Kami berdua berjalan dengan langkah panjang dan menahan nafas selama dan sebanyak mungkin. 6 meter kami tempuh dalam 13 menit. Berakhir dengan nafas tersengal.

Nampak disana semua ibu-ibu sudah berkumpul. Acara seperti ini sudah biasa diadakan ibu-ibu sebulan sekali. Yaitu semacam open house supaya kita semua, para ibu-ibu, bisa tetap rukun.

"Sintha apakabar bu ? pendengarannya udah baikan ? Gak mau coba dibawa ke RS di luar kota bu ?" selalu mucul pertanyaan seperti ini di tengah ramainya suasana.

Pertanyaan yang selalu diulang setiap bulannya, tapi aku masih saja belum terbiasa. Jawaban singkat dan tawa kecil selalu keluar dari mulutku untuk menjawabnya.

Kalaupun kondisimu lebih buruk dari sekarang, aku akan tetap menyayangimu. Aku akan tetap jadi ibu yang baik di depanmu. Bagiku, tidak ada alasan untuk memperlakukanmu berbeda dengan yang lain. Aku percaya kamu bisa jadi seperti apapun yang kamu mau seperti anak lainnya.

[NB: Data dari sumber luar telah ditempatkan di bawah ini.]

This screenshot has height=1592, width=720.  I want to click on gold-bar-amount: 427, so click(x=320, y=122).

Aku baru pulang jam setengah 6 sore. Dari dekat meja makan, aku melihat kilauan-kilauan cahaya warna-warni di ruang keluarga. Seperti yang kuduga, Shinta sedang menonton film. Aku langsung saja bergabung dengannya dan duduk di sampingnya. Aku memerhatikan Shinta dari samping. Mata bulatnya berbinar dan mulutnya seperti mengecap sesuatu. Sesekali dahinya berkerut dan matanya menyipit. Dia sangat fokus menonton film sampai tidak menghiraukan aku yang di sampingnya. Melihatnya saja sudah bisa membuatku tersenyum. "Aku sayang kamu," kataku sembari bersender di pundaknya. "Besok Shinta ulang tahun ya ? Kamu mau dimasakin apa?" kataku sambil memejamkan mata. Tidak ada suara lain selain suara tembakan dari film detektif yang Shinta menonton. "Ah, sup ayam spesial kesukaanmu aja deh ya," kataku dengan mata terpejam suara bergetar. "Maafin ibu ya nak," aku menahan air mataku. Tanpa sadar aku tertidur di pundak anakku, Shinta.

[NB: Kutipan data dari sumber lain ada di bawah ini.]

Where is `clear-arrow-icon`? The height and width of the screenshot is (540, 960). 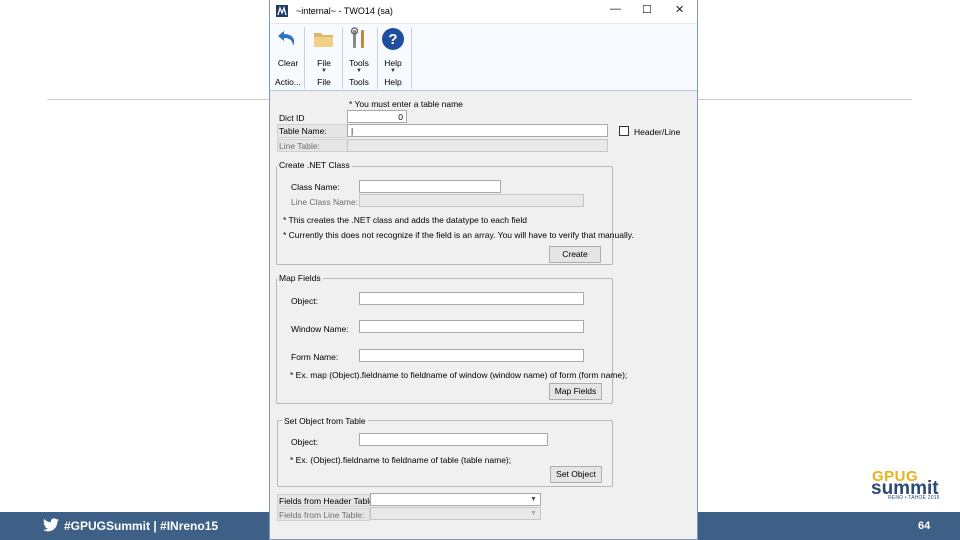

Aku membuka mataku, menyadari kalau sekarang aku sendirian di sofa dan matahari sudah membumbung tinggi. Aku melihat jam yang melingkar di tanganku. Jam sudah menunjukkan pukul setengah 8. Aku beranjak dari sofa dan berjalan ke arah kamar tidurku.

"Bu !" panggil Shinta dari ruang makan. "Aku berangkat dulu ya !" kata Shinta dengan tangan di gagang pintu.

"Iya, hati-hati ya ! jangan pulang kemalaman," jawabku diikuti senyum lebar.

"Oke !" gadis dengan baju biru muda bermotif bunga tersebut seketika menghilang di balik pintu.

"Kayaknya gak bakal pulang sendiri nih. Buatin sup ayam spesial porsi besar ah" gumamku sembari masuk ke kamar tidurku. "Mijn lieve," ntah kenapa aku tiba-tiba bergumam seperti itu.